▶ **Records for the task**
* * * * *

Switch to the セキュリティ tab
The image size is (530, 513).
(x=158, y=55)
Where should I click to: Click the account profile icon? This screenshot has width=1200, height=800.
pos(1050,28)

* * * * *

▶ **Your objective**
Could you restate all of the lines above without altering a single word?

▶ **Task response**
Switch to the セキュリティ tab
The image size is (530, 513).
(x=158, y=55)
Where should I click to: Click the account profile icon? This screenshot has width=1200, height=800.
pos(1050,28)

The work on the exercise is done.